* **Exercise prompt**: The task requires restating, word for word, the lines of the entries below from the one containing "Task: Click the Contabilidad" through the final one, both included.

* **Provided entries**:

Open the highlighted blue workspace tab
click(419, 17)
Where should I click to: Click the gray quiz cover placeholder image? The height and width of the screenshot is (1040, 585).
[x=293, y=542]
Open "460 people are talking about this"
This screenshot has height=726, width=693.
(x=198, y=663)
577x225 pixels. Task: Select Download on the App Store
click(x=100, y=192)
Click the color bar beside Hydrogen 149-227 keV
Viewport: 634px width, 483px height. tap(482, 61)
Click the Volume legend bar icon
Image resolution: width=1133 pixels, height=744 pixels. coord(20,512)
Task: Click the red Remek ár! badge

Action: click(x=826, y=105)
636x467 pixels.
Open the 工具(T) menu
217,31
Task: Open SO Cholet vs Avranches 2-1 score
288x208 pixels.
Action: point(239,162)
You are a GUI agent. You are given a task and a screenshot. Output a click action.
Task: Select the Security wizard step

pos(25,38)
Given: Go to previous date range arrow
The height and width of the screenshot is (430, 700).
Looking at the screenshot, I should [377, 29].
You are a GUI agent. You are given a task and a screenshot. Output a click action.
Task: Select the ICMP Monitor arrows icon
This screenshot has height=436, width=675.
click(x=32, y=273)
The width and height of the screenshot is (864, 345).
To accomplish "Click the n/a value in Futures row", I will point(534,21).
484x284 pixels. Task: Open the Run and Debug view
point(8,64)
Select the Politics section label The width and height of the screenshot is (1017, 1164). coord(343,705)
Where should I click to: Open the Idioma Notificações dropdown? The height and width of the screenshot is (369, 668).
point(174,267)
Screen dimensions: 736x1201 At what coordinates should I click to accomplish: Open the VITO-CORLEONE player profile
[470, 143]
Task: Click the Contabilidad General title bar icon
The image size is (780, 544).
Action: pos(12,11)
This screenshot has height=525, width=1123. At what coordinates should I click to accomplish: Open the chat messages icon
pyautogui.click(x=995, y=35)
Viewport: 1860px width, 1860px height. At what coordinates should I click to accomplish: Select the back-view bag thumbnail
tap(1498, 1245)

* **Expected output**:
Task: Click the Contabilidad General title bar icon
The image size is (780, 544).
Action: pos(12,11)
This screenshot has height=525, width=1123. At what coordinates should I click to accomplish: Open the chat messages icon
pyautogui.click(x=995, y=35)
Viewport: 1860px width, 1860px height. At what coordinates should I click to accomplish: Select the back-view bag thumbnail
tap(1498, 1245)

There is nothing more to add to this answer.